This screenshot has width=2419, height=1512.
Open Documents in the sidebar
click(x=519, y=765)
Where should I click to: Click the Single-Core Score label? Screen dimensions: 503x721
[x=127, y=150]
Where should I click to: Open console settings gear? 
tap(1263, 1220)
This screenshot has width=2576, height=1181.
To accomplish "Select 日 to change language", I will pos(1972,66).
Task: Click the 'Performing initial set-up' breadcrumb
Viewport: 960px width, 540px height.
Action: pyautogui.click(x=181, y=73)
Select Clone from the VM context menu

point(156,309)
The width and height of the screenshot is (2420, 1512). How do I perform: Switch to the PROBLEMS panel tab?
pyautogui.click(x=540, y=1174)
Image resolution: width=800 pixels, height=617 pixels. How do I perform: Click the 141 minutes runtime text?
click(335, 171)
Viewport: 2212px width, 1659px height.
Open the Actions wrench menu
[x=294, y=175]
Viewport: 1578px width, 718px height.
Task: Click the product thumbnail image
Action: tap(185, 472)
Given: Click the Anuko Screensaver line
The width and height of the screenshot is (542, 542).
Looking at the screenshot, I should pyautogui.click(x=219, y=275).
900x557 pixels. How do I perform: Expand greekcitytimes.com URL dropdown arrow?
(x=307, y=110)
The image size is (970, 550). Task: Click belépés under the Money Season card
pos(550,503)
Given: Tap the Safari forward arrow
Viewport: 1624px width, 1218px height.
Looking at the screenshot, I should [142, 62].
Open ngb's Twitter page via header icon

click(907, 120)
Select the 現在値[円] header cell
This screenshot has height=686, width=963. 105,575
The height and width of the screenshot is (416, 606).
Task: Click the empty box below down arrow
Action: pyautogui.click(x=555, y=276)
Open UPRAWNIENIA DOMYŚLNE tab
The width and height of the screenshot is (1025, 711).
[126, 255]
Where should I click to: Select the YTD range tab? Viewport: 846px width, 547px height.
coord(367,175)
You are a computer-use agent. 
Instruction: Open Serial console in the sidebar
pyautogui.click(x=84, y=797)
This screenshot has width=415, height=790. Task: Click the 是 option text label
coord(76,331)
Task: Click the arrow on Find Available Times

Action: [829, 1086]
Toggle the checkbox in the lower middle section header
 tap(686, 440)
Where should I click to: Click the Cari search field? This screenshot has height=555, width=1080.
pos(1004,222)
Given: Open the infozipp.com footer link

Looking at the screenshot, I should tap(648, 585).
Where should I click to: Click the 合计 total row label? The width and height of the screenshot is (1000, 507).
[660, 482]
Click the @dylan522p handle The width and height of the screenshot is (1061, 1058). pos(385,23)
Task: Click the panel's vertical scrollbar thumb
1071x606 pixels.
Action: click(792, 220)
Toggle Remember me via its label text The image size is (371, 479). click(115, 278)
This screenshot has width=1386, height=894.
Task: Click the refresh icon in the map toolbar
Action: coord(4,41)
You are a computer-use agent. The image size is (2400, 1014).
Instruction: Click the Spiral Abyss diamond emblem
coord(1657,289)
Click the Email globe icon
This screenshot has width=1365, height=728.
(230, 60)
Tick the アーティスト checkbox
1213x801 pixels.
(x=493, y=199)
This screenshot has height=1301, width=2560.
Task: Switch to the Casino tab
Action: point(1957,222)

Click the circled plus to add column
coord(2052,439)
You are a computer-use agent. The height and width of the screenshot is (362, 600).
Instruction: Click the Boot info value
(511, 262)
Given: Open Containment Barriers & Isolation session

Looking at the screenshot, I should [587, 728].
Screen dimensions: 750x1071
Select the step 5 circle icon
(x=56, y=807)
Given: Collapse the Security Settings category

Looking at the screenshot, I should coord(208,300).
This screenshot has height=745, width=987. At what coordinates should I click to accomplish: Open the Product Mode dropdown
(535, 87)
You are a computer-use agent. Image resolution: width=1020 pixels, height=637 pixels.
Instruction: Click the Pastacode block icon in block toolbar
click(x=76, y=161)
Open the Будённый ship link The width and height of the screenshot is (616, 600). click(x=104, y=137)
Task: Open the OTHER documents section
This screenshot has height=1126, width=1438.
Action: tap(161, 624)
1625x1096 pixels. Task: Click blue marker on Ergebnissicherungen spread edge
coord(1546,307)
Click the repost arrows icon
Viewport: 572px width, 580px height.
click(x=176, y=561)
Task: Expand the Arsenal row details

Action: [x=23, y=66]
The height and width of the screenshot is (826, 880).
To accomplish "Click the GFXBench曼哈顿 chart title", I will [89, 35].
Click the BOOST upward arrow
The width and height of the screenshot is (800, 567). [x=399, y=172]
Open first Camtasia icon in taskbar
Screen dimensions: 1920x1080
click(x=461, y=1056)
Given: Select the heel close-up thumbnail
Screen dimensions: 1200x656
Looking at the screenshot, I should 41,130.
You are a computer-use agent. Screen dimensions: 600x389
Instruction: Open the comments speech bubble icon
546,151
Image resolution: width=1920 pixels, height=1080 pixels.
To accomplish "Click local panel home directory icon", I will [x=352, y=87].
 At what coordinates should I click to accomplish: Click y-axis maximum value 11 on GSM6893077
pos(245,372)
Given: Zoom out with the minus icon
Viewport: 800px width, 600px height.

■ ■ ■ ■ ■ ■ ■

_Exercise brief_. Copy out the material above line for line, changing nothing.

_Answer to the exercise_.
This screenshot has width=2419, height=1512.
Open Documents in the sidebar
click(x=519, y=765)
Where should I click to: Click the Single-Core Score label? Screen dimensions: 503x721
[x=127, y=150]
Where should I click to: Open console settings gear? 
tap(1263, 1220)
This screenshot has width=2576, height=1181.
To accomplish "Select 日 to change language", I will pos(1972,66).
Task: Click the 'Performing initial set-up' breadcrumb
Viewport: 960px width, 540px height.
Action: pyautogui.click(x=181, y=73)
Select Clone from the VM context menu

point(156,309)
The width and height of the screenshot is (2420, 1512). How do I perform: Switch to the PROBLEMS panel tab?
pyautogui.click(x=540, y=1174)
Image resolution: width=800 pixels, height=617 pixels. How do I perform: Click the 141 minutes runtime text?
click(335, 171)
Viewport: 2212px width, 1659px height.
Open the Actions wrench menu
[x=294, y=175]
Viewport: 1578px width, 718px height.
Task: Click the product thumbnail image
Action: tap(185, 472)
Given: Click the Anuko Screensaver line
The width and height of the screenshot is (542, 542).
Looking at the screenshot, I should pyautogui.click(x=219, y=275).
900x557 pixels. How do I perform: Expand greekcitytimes.com URL dropdown arrow?
(x=307, y=110)
The image size is (970, 550). Task: Click belépés under the Money Season card
pos(550,503)
Given: Tap the Safari forward arrow
Viewport: 1624px width, 1218px height.
Looking at the screenshot, I should [142, 62].
Open ngb's Twitter page via header icon

click(907, 120)
Select the 現在値[円] header cell
This screenshot has height=686, width=963. 105,575
The height and width of the screenshot is (416, 606).
Task: Click the empty box below down arrow
Action: pyautogui.click(x=555, y=276)
Open UPRAWNIENIA DOMYŚLNE tab
The width and height of the screenshot is (1025, 711).
[126, 255]
Where should I click to: Select the YTD range tab? Viewport: 846px width, 547px height.
coord(367,175)
You are a computer-use agent. 
Instruction: Open Serial console in the sidebar
pyautogui.click(x=84, y=797)
This screenshot has width=415, height=790. Task: Click the 是 option text label
coord(76,331)
Task: Click the arrow on Find Available Times

Action: [829, 1086]
Toggle the checkbox in the lower middle section header
 tap(686, 440)
Where should I click to: Click the Cari search field? This screenshot has height=555, width=1080.
pos(1004,222)
Given: Open the infozipp.com footer link

Looking at the screenshot, I should tap(648, 585).
Where should I click to: Click the 合计 total row label? The width and height of the screenshot is (1000, 507).
[660, 482]
Click the @dylan522p handle The width and height of the screenshot is (1061, 1058). pos(385,23)
Task: Click the panel's vertical scrollbar thumb
1071x606 pixels.
Action: click(792, 220)
Toggle Remember me via its label text The image size is (371, 479). click(115, 278)
This screenshot has width=1386, height=894.
Task: Click the refresh icon in the map toolbar
Action: coord(4,41)
You are a computer-use agent. The image size is (2400, 1014).
Instruction: Click the Spiral Abyss diamond emblem
coord(1657,289)
Click the Email globe icon
This screenshot has width=1365, height=728.
(230, 60)
Tick the アーティスト checkbox
1213x801 pixels.
(x=493, y=199)
This screenshot has height=1301, width=2560.
Task: Switch to the Casino tab
Action: point(1957,222)

Click the circled plus to add column
coord(2052,439)
You are a computer-use agent. The height and width of the screenshot is (362, 600).
Instruction: Click the Boot info value
(511, 262)
Given: Open Containment Barriers & Isolation session

Looking at the screenshot, I should [587, 728].
Screen dimensions: 750x1071
Select the step 5 circle icon
(x=56, y=807)
Given: Collapse the Security Settings category

Looking at the screenshot, I should coord(208,300).
This screenshot has height=745, width=987. At what coordinates should I click to accomplish: Open the Product Mode dropdown
(535, 87)
You are a computer-use agent. Image resolution: width=1020 pixels, height=637 pixels.
Instruction: Click the Pastacode block icon in block toolbar
click(x=76, y=161)
Open the Будённый ship link The width and height of the screenshot is (616, 600). click(x=104, y=137)
Task: Open the OTHER documents section
This screenshot has height=1126, width=1438.
Action: tap(161, 624)
1625x1096 pixels. Task: Click blue marker on Ergebnissicherungen spread edge
coord(1546,307)
Click the repost arrows icon
Viewport: 572px width, 580px height.
click(x=176, y=561)
Task: Expand the Arsenal row details

Action: [x=23, y=66]
The height and width of the screenshot is (826, 880).
To accomplish "Click the GFXBench曼哈顿 chart title", I will [89, 35].
Click the BOOST upward arrow
The width and height of the screenshot is (800, 567). [x=399, y=172]
Open first Camtasia icon in taskbar
Screen dimensions: 1920x1080
click(x=461, y=1056)
Given: Select the heel close-up thumbnail
Screen dimensions: 1200x656
Looking at the screenshot, I should 41,130.
You are a computer-use agent. Screen dimensions: 600x389
Instruction: Open the comments speech bubble icon
546,151
Image resolution: width=1920 pixels, height=1080 pixels.
To accomplish "Click local panel home directory icon", I will [x=352, y=87].
 At what coordinates should I click to accomplish: Click y-axis maximum value 11 on GSM6893077
pos(245,372)
Given: Zoom out with the minus icon
Viewport: 800px width, 600px height.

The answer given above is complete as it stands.